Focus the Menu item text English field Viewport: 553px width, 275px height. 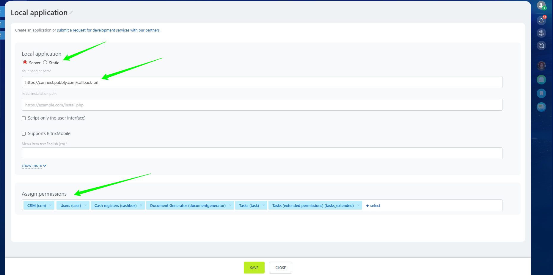coord(262,153)
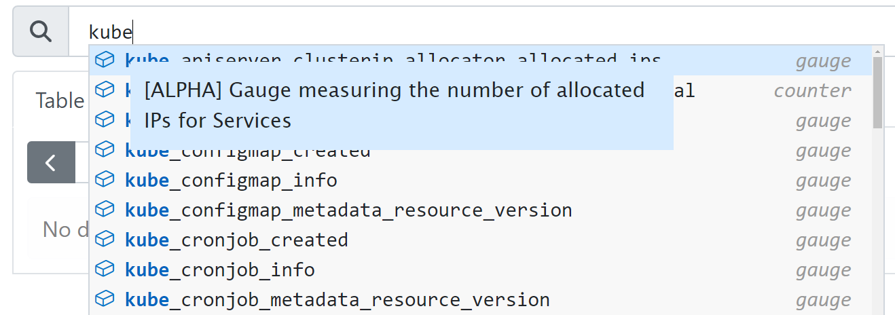Click cube icon beside kube_configmap_created

coord(104,150)
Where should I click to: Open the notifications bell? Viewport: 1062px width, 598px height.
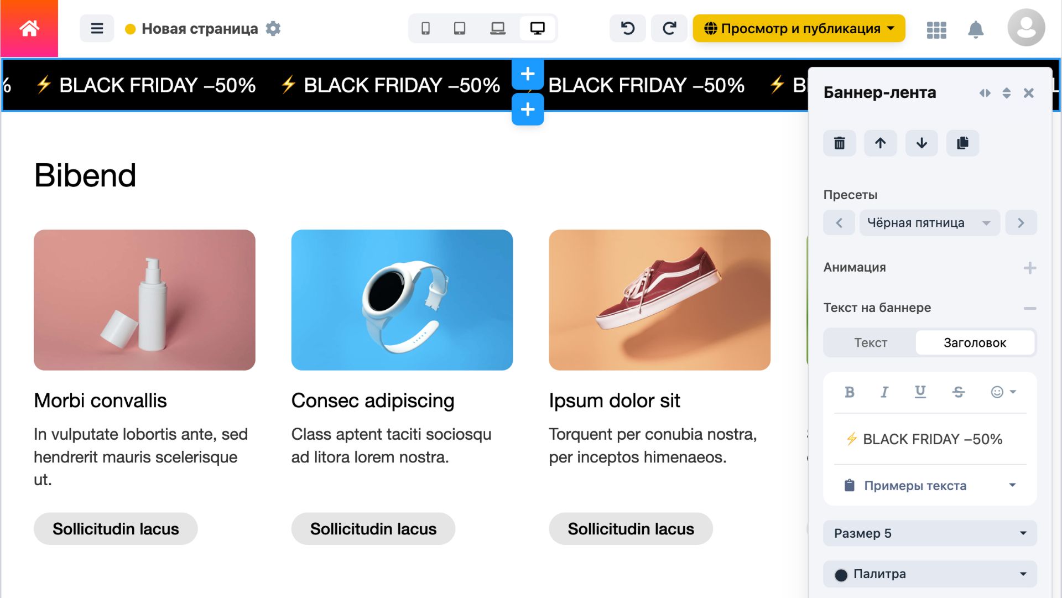(x=976, y=29)
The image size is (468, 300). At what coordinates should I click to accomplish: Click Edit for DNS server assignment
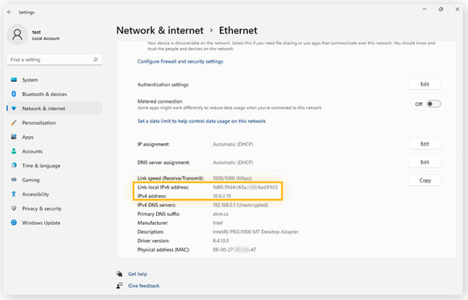point(424,162)
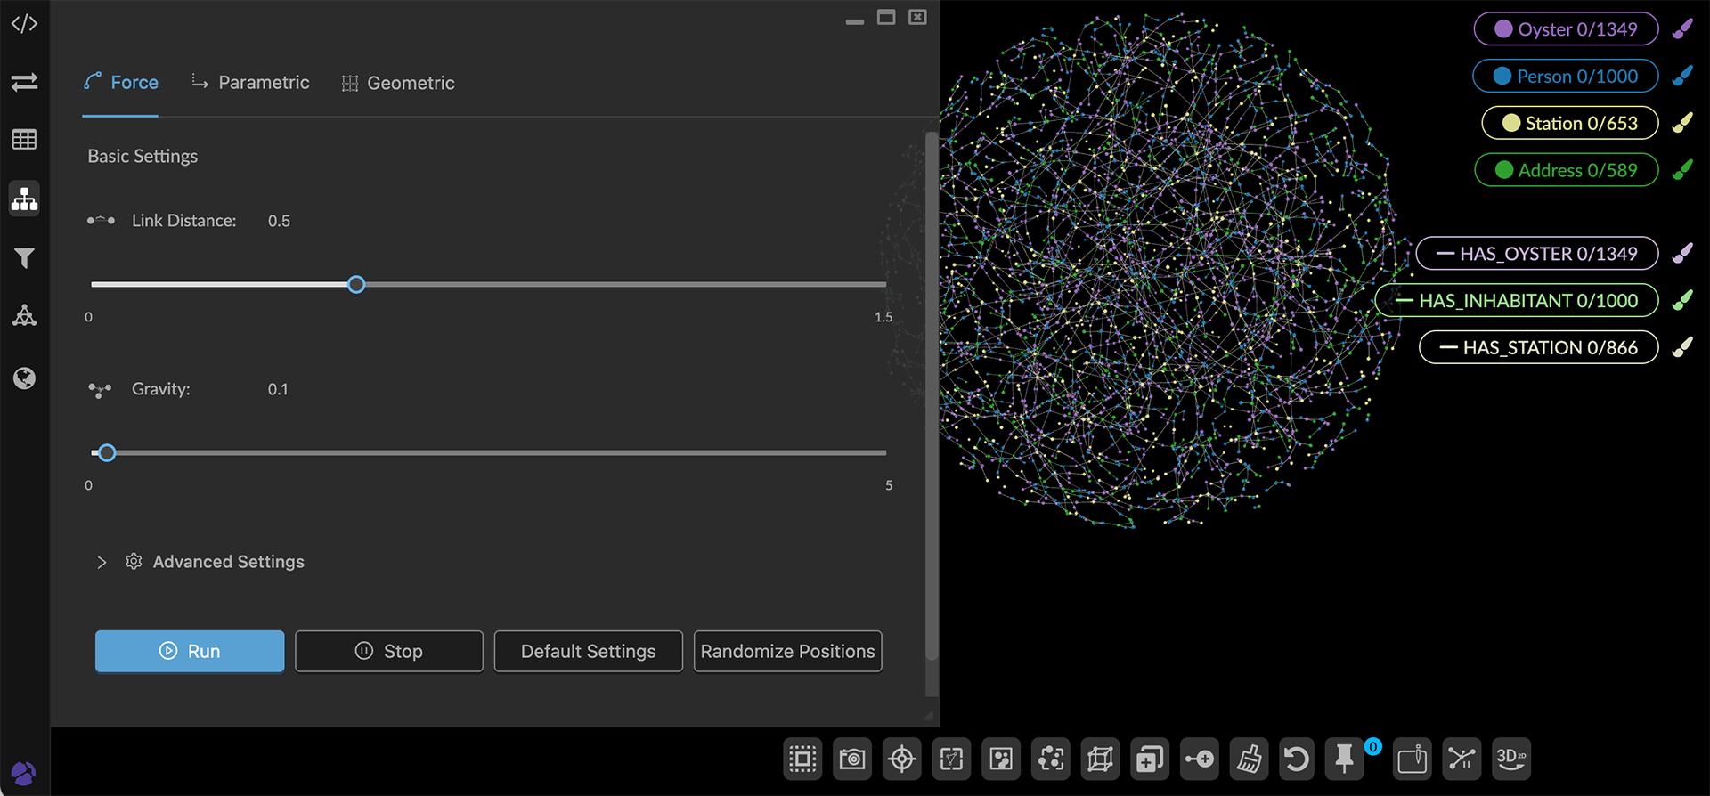Switch to the Parametric tab

pyautogui.click(x=251, y=83)
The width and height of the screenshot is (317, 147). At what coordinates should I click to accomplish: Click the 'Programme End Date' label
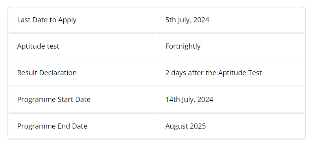(52, 126)
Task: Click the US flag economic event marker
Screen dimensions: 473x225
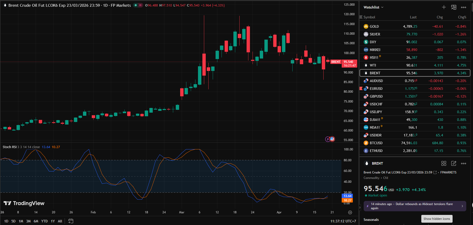Action: point(332,139)
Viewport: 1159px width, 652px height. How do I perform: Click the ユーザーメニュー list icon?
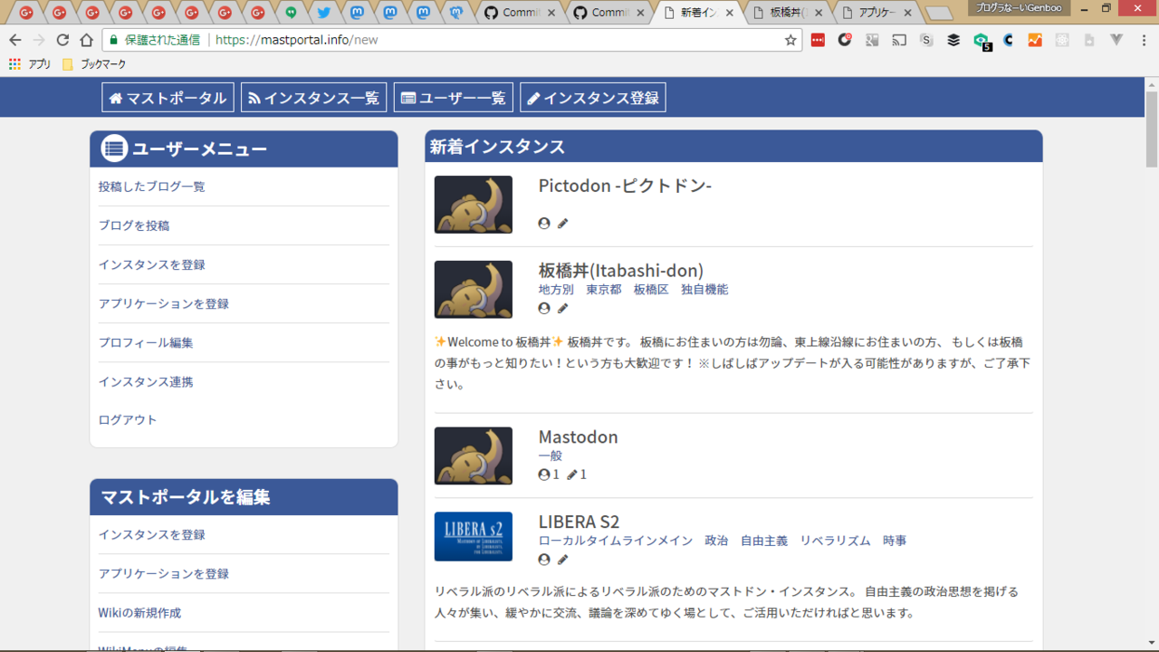tap(114, 149)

####################

* THE PROBLEM *
Leaving out every picture, extract verbatim the lines from the one containing "The width and" through the last line of the listing, inclusive.

* EXERCISE RESPONSE *
The width and height of the screenshot is (317, 147). At what coordinates should I click to accomplish: Click the 'Programme End Date' label
(52, 126)
Task: Click the US flag economic event marker
Screen dimensions: 473x225
Action: point(332,139)
Viewport: 1159px width, 652px height. How do I perform: Click the ユーザーメニュー list icon?
tap(114, 149)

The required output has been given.